*Stated goal A*: Echo the London gallery article word for word, between "Expect: monumental sculptures" and "out embedded narratives.", inclusive.
*Stated goal B*: According to the London gallery article, which exhibition featured Anna Barriball in 2000?
*Stated goal C*: Using the London gallery article, explain why Anna Barriball turns windows, brick walls, and doors into subjects for her drawings.
------ Provided passage
By Verity Babbs  |  Edited by Christina Barton  |  London, 5 February 2024

London Gallery Shows to See, February 2024

Exhibition view: Yu Ji, Protrude, Sadie Coles HQ, Bury Street, London, (1 February–9 March 2024). © Yu Ji. Courtesy the artist and Sadie Coles HQ, London. Photo: Katie Morrison.

This February, London's major art institutions are opening highly anticipated shows, including Tate Modern's survey of Yoko Ono's practice, The Courtauld's retrospective of Frank Auerbach's charcoal portraits, and Serpentine Galleries hosting of a highly anticipated Barbara Kruger solo exhibition.

Running alongside the great institutional line-up are shows at commercial galleries dedicated to young artists working across a variety of media and cultural perspectives. These are five London exhibitions to see this coming month.

Exhibition view: Yu Ji, Protrude, Sadie Coles HQ, Bury Street, London, (1 February–9 March 2024). © Yu Ji.

Exhibition view: Yu Ji, Protrude, Sadie Coles HQ, Bury Street, London, (1 February–9 March 2024). © Yu Ji. Courtesy the artist and Sadie Coles HQ, London. Photo: Katie Morrison.

Yu Ji: Protrude
Sadie Coles HQ, 8 Bury Street
1 February–9 March 2024

Expect: monumental sculptures and works on paper exploring the fragile relationship between body and landscape.

Protrude is Yu Ji's second solo exhibition with Sadie Coles HQ. The exhibition speaks to ever-present conflicts within the body—between routine and desire, vulnerability and permanence, and reliability and chaos.

Ji's practice tackles themes of placehood, cultural histories of everyday locations, and how human bodies interact with the natural spaces they inhabit. The artist is known for her live performance interventions, video pieces, and site-specific totemic installations, which respond to their location and draw out embedded narratives.

For Protrude, Ji created two new soap-and-concrete sculptures that tower over visitors, measuring over two metres tall. On view is also a new series of works on paper that investigate the relationship between buildings, bodies, and the natural world.

Exhibition view: Anna Barriball, New Drawings, Frith Street Gallery, London (2 February–14 March 2024).

Exhibition view: Anna Barriball, New Drawings, Frith Street Gallery, London (2 February–14 March 2024). Courtesy the artist and Frith Street Gallery, London. Photo: Ben Westoby.

Anna Barriball: New Drawings
Frith Street Gallery, 17–18 Golden Square
2 February–14 March 2024

Expect: new drawings that explore light, memory, and the history of photography.

Anna Barriball is a significant figure in U.K. contemporary art, featured in the New Contemporaries exhibition in 2000 and with four works in Tate's collection. New Drawings debuts her latest body of work, focusing on the medium's importance within her practice.

Barriball's work examines daily elements—windows, brick walls, doors—that are rarely actively acknowledged. Recontextualising their presence in our lives, she transforms these objects into visual poems, drawing on minimalist and conceptual influences.
------------
------ Collected material
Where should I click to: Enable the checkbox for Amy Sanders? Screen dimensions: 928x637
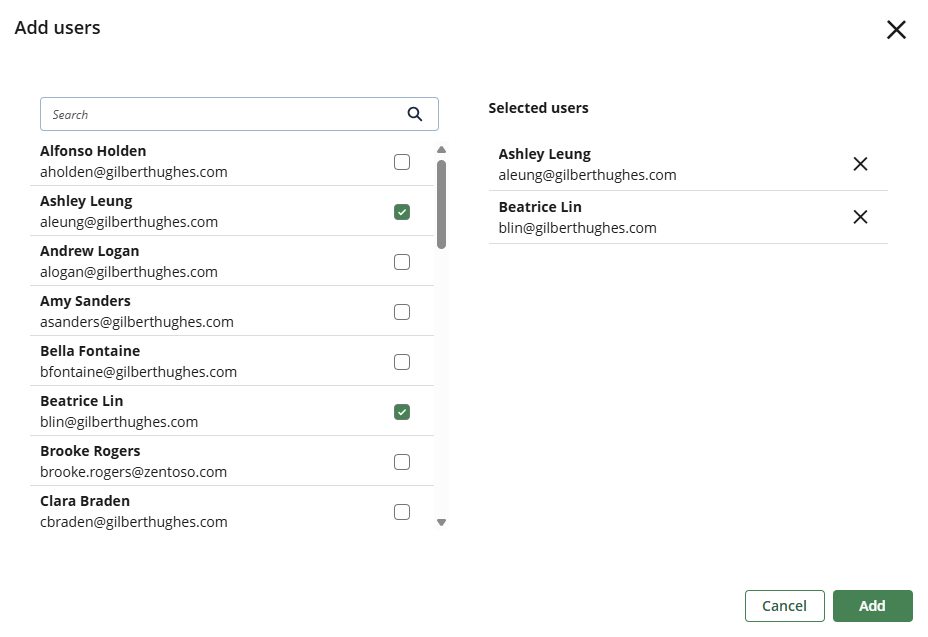pos(402,311)
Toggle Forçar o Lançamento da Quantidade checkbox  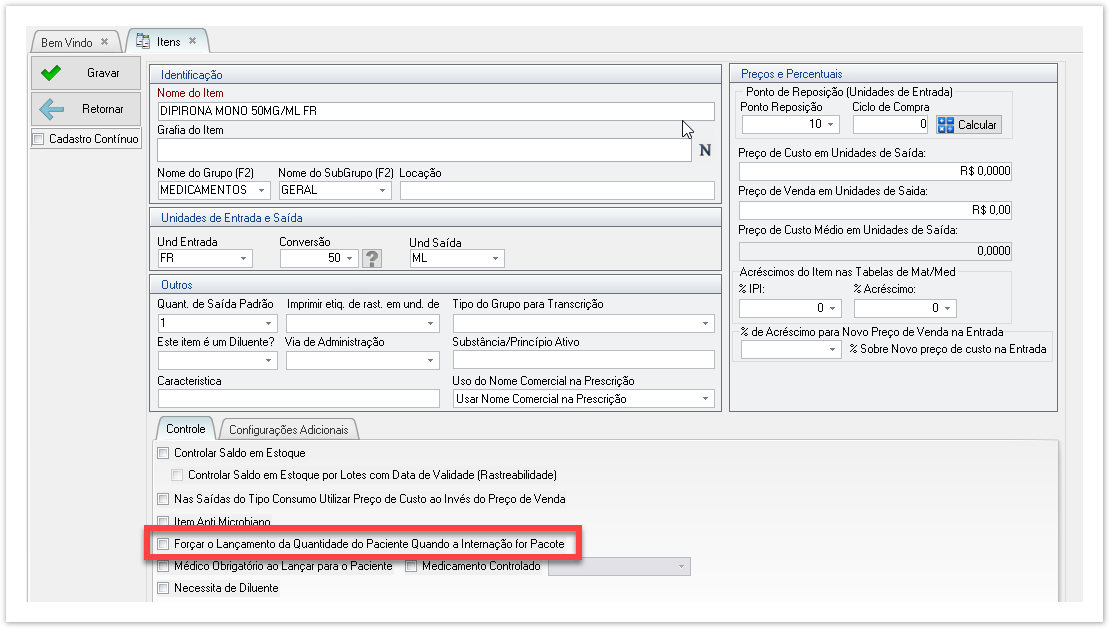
------------
*Full answer A*:
Expect: monumental sculptures and works on paper exploring the fragile relationship between body and landscape.

Protrude is Yu Ji's second solo exhibition with Sadie Coles HQ. The exhibition speaks to ever-present conflicts within the body—between routine and desire, vulnerability and permanence, and reliability and chaos.

Ji's practice tackles themes of placehood, cultural histories of everyday locations, and how human bodies interact with the natural spaces they inhabit. The artist is known for her live performance interventions, video pieces, and site-specific totemic installations, which respond to their location and draw out embedded narratives.

*Full answer B*: The New Contemporaries exhibition.

*Full answer C*: These daily elements are rarely actively acknowledged, so her work recontextualizes their presence in our lives. Drawing on minimalist and conceptual influences, she transforms these objects into visual poems.